Nor do they need your affirmation. Quoting a black person to corroborate your opinion does not make you less racist.  The opinions of black people vary on nearly every issue.  Choosing one black person – especially one who shares your negative critique of black culture – as your officially sanctioned black spokesperson is a classic white supremacist tactic.  If you’re really striving for objectivity, you will carefully listen to as many black voices as possible.  You will seek some consensus in their dialogue.  You will respect their most common conclusions in forming your opinion.  Even when you do all of this, your opinion is still irrelevant.

This is true of progressives as well as of conservatives.  The rule still applies.  If you are an ally or accomplice, this makes you a family friend and not part of the family.  Being supportive of black resistance and empowerment does not give you the right to critique Kanye West, Ben Carson, Larry Elder, Coleman Hughes or black people wearing MAGA hats, even when other black people do.  Even applauding their critiques is suspect.  If you need to quote black people, look for those who are critiquing white behavior. Though most white people know little about black culture and experience, every black person thoroughly understands white culture.  They must to survive.  They are experts on white behavior and culture.

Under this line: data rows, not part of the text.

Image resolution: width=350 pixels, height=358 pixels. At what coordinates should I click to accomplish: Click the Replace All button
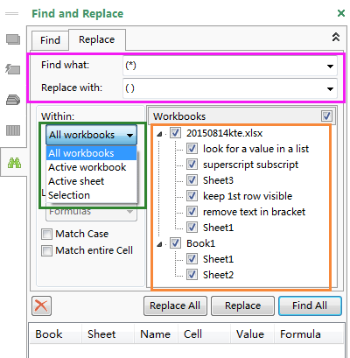tap(175, 305)
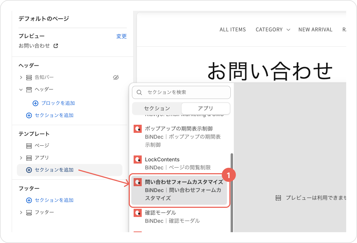The height and width of the screenshot is (243, 357).
Task: Switch to the セクション tab
Action: tap(157, 109)
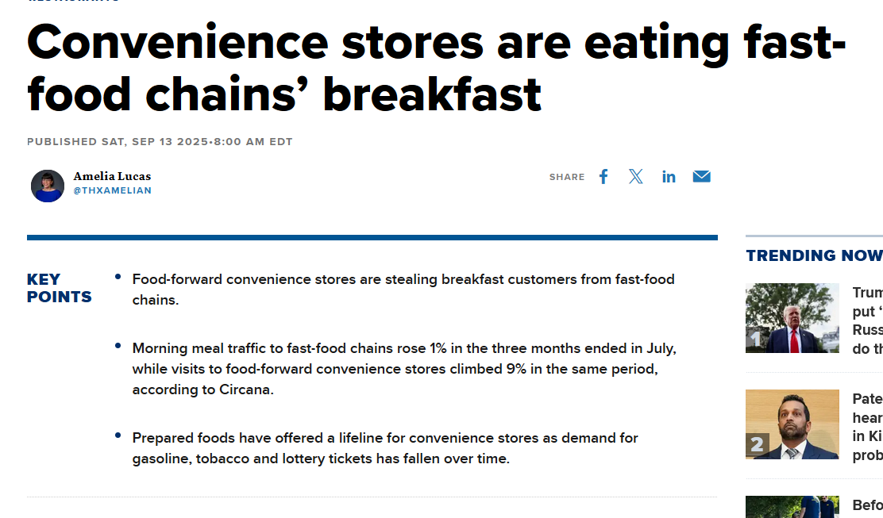Open trending story two thumbnail

(x=792, y=424)
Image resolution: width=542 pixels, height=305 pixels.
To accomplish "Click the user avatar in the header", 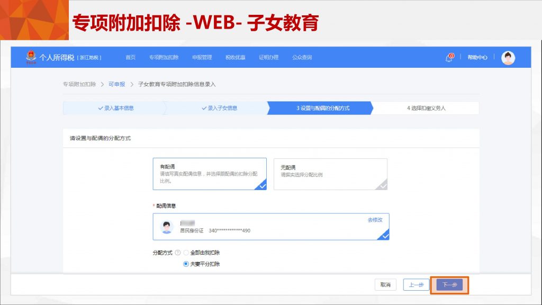I will 508,58.
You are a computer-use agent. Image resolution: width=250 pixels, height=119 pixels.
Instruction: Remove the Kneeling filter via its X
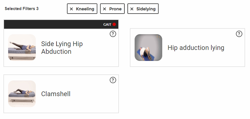pos(72,9)
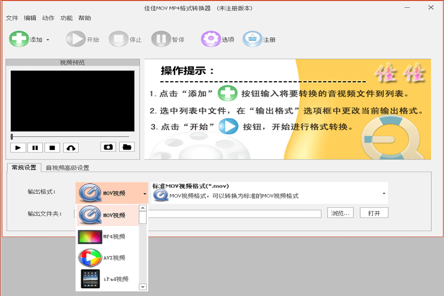Choose iPad视频 in the format list
Image resolution: width=444 pixels, height=296 pixels.
pos(108,279)
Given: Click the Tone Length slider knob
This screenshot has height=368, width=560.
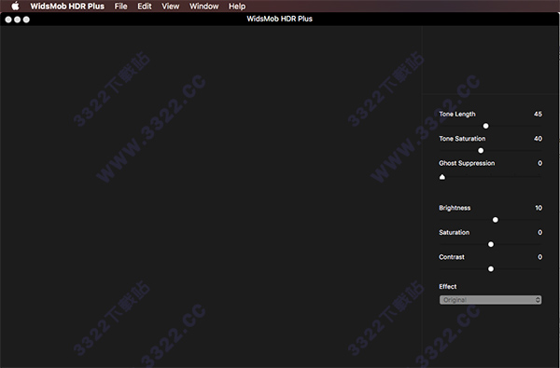Looking at the screenshot, I should pyautogui.click(x=485, y=126).
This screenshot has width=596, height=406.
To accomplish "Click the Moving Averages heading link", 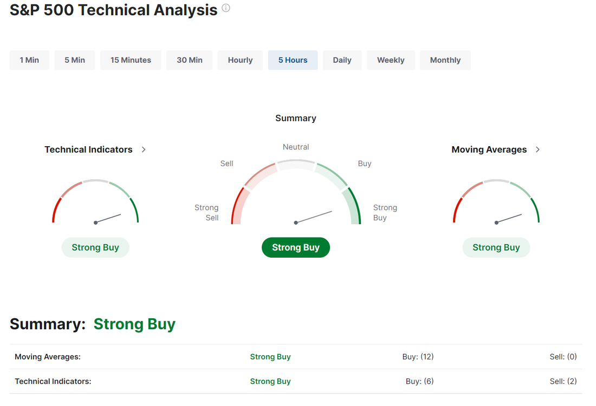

I know you think it unfair that they can critique you, but you can’t critique them. Let me explain the difference again.  Power corrupts. Those in power must therefore be critiqued.  White people are still in power. Any white critique of black people is suspect in the context of these inequities in power. Such critique always tends toward victim blaming.  Whether you realize it or not, your critiques will always be tainted by your need – conscious or unconscious – to sustain your power and dominance.

Progressives critiquing the Blacks Lives Matter movement is a good example of this dynamic.  Many say they want black empowerment, but reject all forms of resistance that do not play by the very rules designed to protect white supremacy.  If you love Dr. King, but reject Black Lives Matter, you don’t know much about Dr. King.  If the societal systems and rules worked for black people, they wouldn’t be protesting.  The Black Lives Matter movement should not merely make conservative whites uncomfortable.  It should make all whites uncomfortable.  Embrace you discomfort instead of becoming a critic.

I know you’re concerned about who will hold black people and culture accountable.  Your commitment to accountability is noble.  It is simply misdirected.  You have far too much work to do in holding your white peers, your white dominated institutions and your white culture accountable for their continued oppression of people of color.  Don’t get distracted.  You can’t waste valuable energy critiquing black people.  Let them hold each other accountable.  They’ve been doing this for hundreds of years without your help.  They can handle it.

Let me say this as simply as I can – verbally beating up on a black person is not a good look on you.

Instead of critiquing someone’s else’s family, examine your own.  Who in your family is still telling racist jokes?  Who is your family is sharing racist memes?  Who in your family continues to repeat racist opinions and rhetoric?  Who in your family is most likely to act out of unconscious bias?  Who in your family refuses to acknowledge white privilege and systemic racism?

If you need to be critical, start there.